Costs and Benefits of Vertical Integration
Esquel’s vertically integrated operations are designed to ensure the highest quality at every step of the manufacturing process … quality that could not be easily imitated by other non-vertically integrated garment manufacturers. Other advantages Esquel gained from being vertically integrated include:
• shorter cycle time,
• the ability to maintain better control of the operations, and
• improved response time to new trends in the market.
In addition, the company took advantage of the fact that the earlier in the supply chain quality was assured, the easier it was to reach a certain level of quality. Vertical integration also enhances the company’s R&D capabilities, allows for new ideas to be explored throughout the supply chain in a relatively short time, and makes it easier for each separate operation to learn from and share knowledge with other operations along the whole supply chain.

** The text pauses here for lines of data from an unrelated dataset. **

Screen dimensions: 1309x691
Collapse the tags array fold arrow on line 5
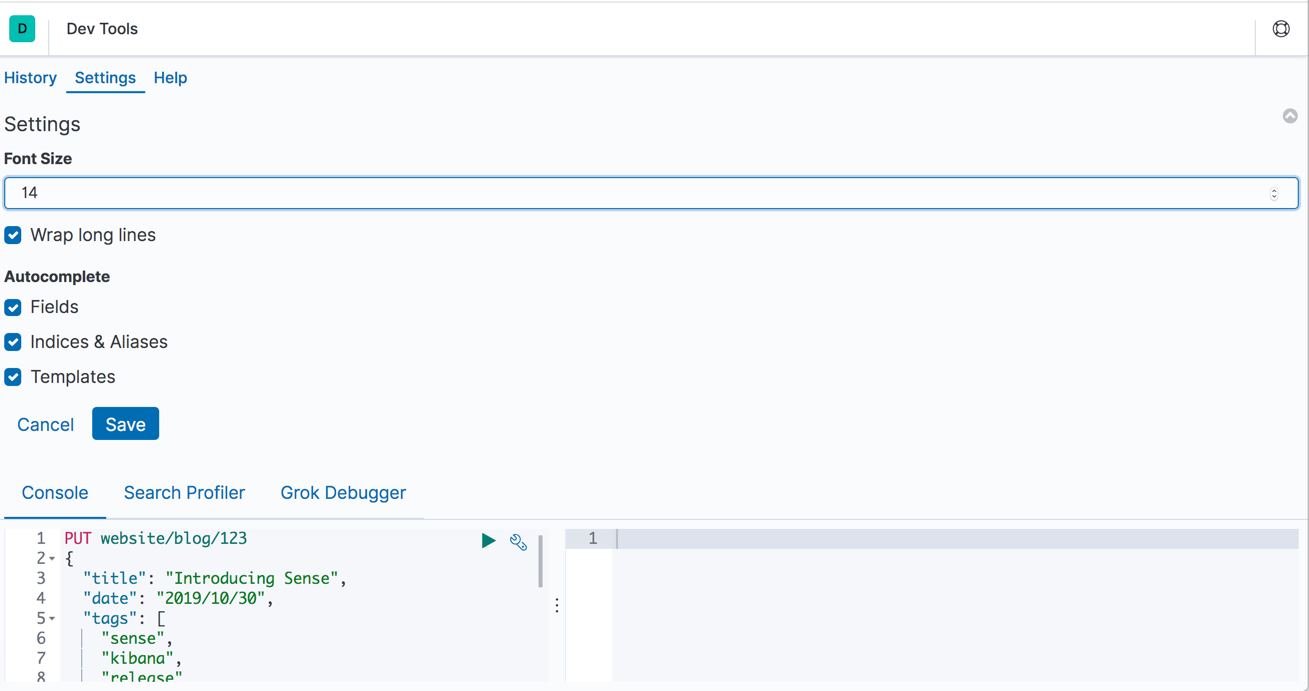[x=52, y=619]
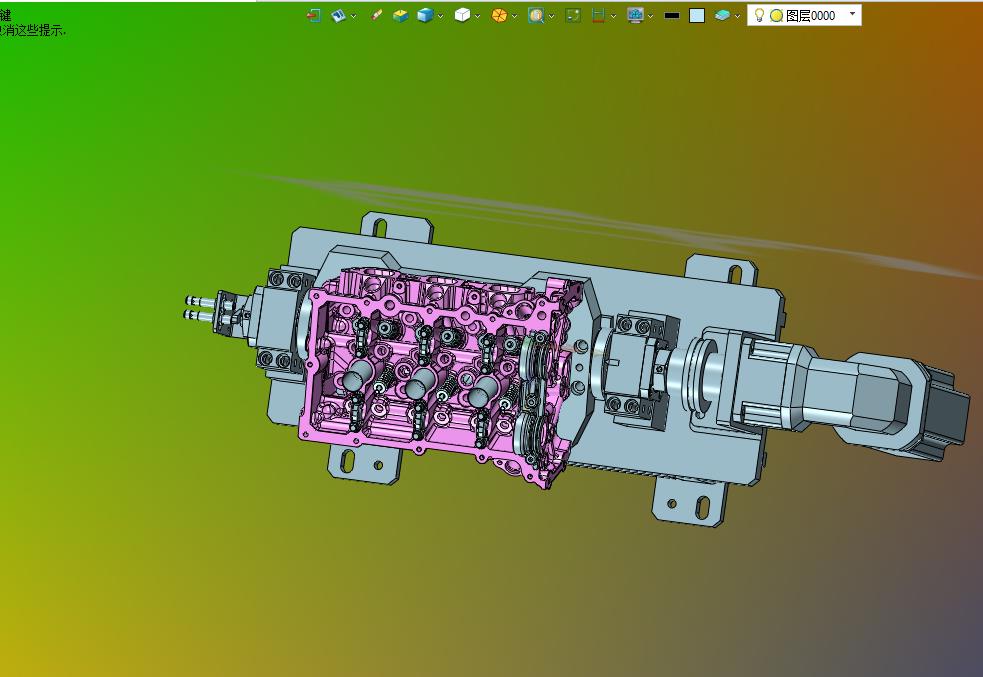This screenshot has width=983, height=677.
Task: Expand the arrow beside the magnifier icon
Action: click(x=551, y=17)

It also makes it easier for Esquel to devote the required resources throughout the supply chain to develop samples for customers, which resulted in fast response to customer requests. Vertical integration also helps Esquel to better absorb fluctuations in cotton prices relative to smaller companies and yarn manufacturers, which might have to immediately transfer the price increases to the customer, making it harder for them to plan and to control margins. Esquel, on the other hand, can improve efficiencies throughout the supply chain to absorb part of the price shock.
Still, such advantages did not come without cost. Having a vertically integrated and geographically dispersed supply chain has had some negative implications, such as higher financial burdens, increased operating costs, and inflexible capacity that was hard to fully utilize at all times (and required high capital investment to maintain and upgrade).

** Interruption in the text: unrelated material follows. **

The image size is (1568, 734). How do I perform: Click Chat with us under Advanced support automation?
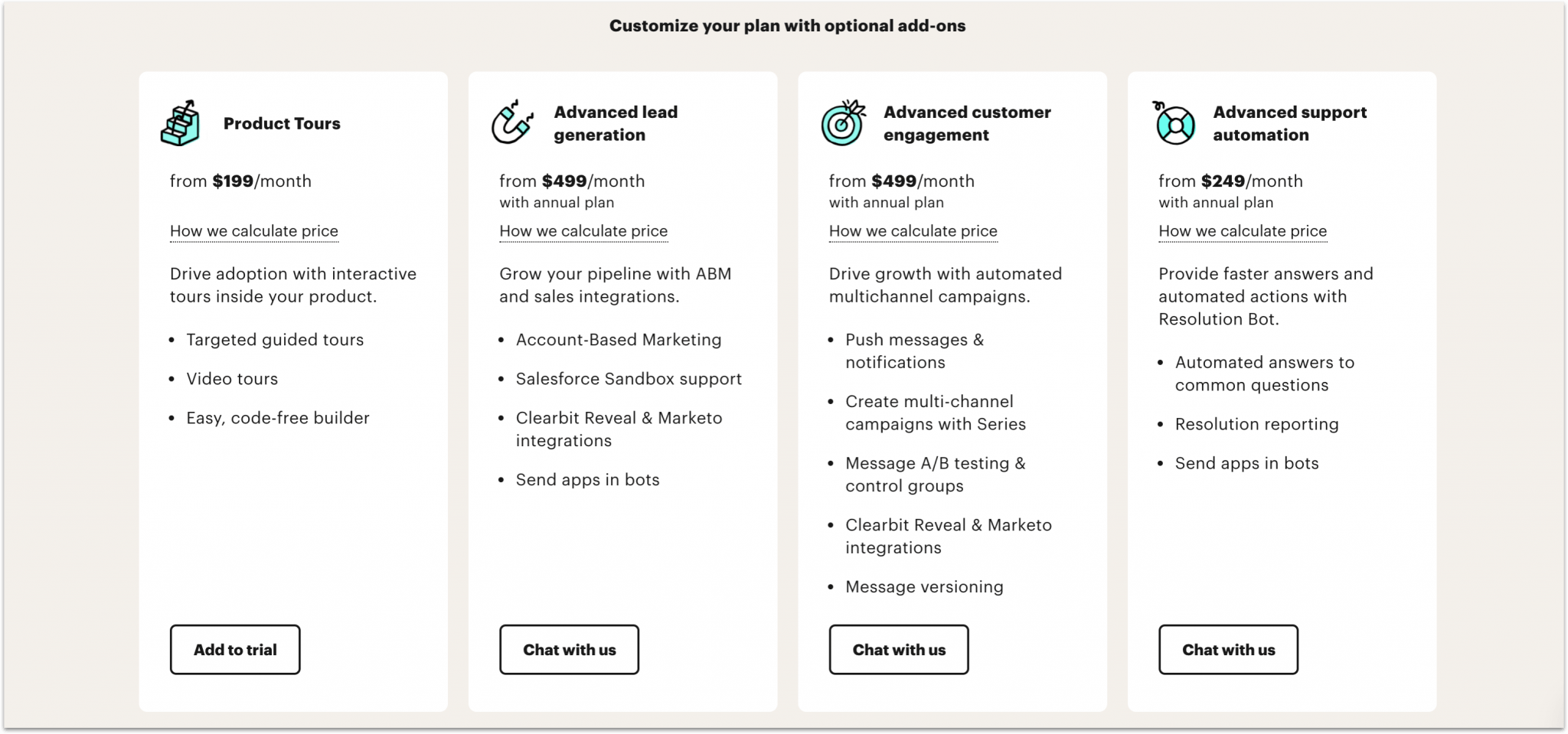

The company had its hands full ensuring that each operation was competitive enough (in terms of quality/cost/delivery/flexibility) according to market standards. Furthermore, production planning and coordination of internal operations was also a challenge, requiring the company to make significant investments in IT capabilities in order to improve the efficiency of these tasks.

Mills Take Different Paths
to Find Success
In a country as huge as China – in terms of its geography as well as its population – it’s not surprising that there will be a lot of variety, regardless of what the subject is. For example, according to www.ethnologue.com, there are no fewer than 292 living languages spoken there!
While not to that extent, no small amount of variety can be found in China’s textile industry as well. Some Chinese mills have been eyeing the profits that merchants enjoy and are working to open their own trading companies. The Esquel Group is one of the most vertically integrated companies found anywhere, with textile capabilities that range from production through retail storefronts. Yet another approach found in China is to expand not just vertically, but in every direction possible. A great example of that model can also be found in China: The Weiqiao Textile Company Ltd.
Located in Shandong Province – the third-largest cotton producing province of China – Weiqiao Textile Company is the biggest cotton textile producer in the world. According to the statistics of China Chamber of Commerce for Import & Export of Textiles, Weiqiao Textiles ranked first among the country’s textiles and clothing export enterprises in terms of export value in 2010.

No Time to Waste
Weiqiao operates 24 hours a day, 365 days a year … and needs every one of those hours to reach its incredible output levels. In 2010, the company produced approximately 720,000 tonnes of cotton yarn, 1.3 billion meters of grey fabric, and 102 million meters of denim. Obviously, Weiqiao is in a good position in the market because of its enormous economies of scale and can produce more than 2,000 kinds of cotton textile products.
In 2010, Weiqiao served 9,000 domestic customers across 30 Chinese provinces, with 900 overseas customers in 20 countries. Those figures represent a growth of 5.9% and 8.4%, respectively, over 2009 performance.